* **About this task**
Which lines come from the start of the records through the line that holds "Task: Open the DeepSeek-R1-0528 发布 news entry"? Write them out word for word.

* **Supplied records**

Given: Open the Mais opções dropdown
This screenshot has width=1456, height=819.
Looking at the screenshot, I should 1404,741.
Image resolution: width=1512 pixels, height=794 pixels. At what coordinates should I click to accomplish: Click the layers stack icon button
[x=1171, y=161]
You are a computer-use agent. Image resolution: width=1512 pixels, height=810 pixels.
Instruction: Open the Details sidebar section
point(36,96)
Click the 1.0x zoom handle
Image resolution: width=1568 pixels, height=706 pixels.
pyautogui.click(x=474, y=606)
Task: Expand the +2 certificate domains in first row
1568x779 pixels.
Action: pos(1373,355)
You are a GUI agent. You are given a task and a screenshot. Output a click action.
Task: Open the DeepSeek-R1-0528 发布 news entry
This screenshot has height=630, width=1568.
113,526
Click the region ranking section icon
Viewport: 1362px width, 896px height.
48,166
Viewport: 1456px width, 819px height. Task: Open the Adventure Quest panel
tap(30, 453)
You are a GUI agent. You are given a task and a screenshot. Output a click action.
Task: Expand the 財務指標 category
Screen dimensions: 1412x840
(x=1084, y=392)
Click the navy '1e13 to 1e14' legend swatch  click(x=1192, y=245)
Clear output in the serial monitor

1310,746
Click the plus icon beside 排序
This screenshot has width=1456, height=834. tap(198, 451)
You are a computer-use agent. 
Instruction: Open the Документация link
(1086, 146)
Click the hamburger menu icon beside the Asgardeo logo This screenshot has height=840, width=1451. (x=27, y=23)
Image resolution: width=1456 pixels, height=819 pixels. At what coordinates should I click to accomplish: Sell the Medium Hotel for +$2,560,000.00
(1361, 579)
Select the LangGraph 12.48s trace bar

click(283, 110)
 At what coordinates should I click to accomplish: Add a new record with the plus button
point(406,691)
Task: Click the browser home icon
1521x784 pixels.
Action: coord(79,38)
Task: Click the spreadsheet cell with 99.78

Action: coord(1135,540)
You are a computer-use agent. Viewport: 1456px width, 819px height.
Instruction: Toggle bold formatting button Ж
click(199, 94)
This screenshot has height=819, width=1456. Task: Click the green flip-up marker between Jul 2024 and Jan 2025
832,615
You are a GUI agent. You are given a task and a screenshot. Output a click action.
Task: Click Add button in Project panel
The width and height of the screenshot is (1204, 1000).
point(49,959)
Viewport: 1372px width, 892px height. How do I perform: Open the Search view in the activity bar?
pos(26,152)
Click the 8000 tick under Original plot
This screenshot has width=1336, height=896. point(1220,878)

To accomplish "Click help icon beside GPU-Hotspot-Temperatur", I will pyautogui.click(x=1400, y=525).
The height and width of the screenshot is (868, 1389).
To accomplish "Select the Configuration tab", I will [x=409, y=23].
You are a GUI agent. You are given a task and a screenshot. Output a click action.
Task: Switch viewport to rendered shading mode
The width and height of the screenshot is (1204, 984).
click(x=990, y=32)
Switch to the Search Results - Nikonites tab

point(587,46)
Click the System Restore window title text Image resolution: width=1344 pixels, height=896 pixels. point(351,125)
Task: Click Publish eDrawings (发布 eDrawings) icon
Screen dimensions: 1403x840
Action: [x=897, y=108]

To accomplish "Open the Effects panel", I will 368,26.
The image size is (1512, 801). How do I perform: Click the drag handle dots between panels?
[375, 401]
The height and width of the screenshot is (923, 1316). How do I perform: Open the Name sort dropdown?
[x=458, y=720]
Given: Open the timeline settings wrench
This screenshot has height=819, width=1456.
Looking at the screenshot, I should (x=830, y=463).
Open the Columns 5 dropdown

* **Response**
Given: Open the Mais opções dropdown
This screenshot has width=1456, height=819.
Looking at the screenshot, I should 1404,741.
Image resolution: width=1512 pixels, height=794 pixels. At what coordinates should I click to accomplish: Click the layers stack icon button
[x=1171, y=161]
You are a computer-use agent. Image resolution: width=1512 pixels, height=810 pixels.
Instruction: Open the Details sidebar section
point(36,96)
Click the 1.0x zoom handle
Image resolution: width=1568 pixels, height=706 pixels.
pyautogui.click(x=474, y=606)
Task: Expand the +2 certificate domains in first row
1568x779 pixels.
Action: pos(1373,355)
You are a GUI agent. You are given a task and a screenshot. Output a click action.
Task: Open the DeepSeek-R1-0528 发布 news entry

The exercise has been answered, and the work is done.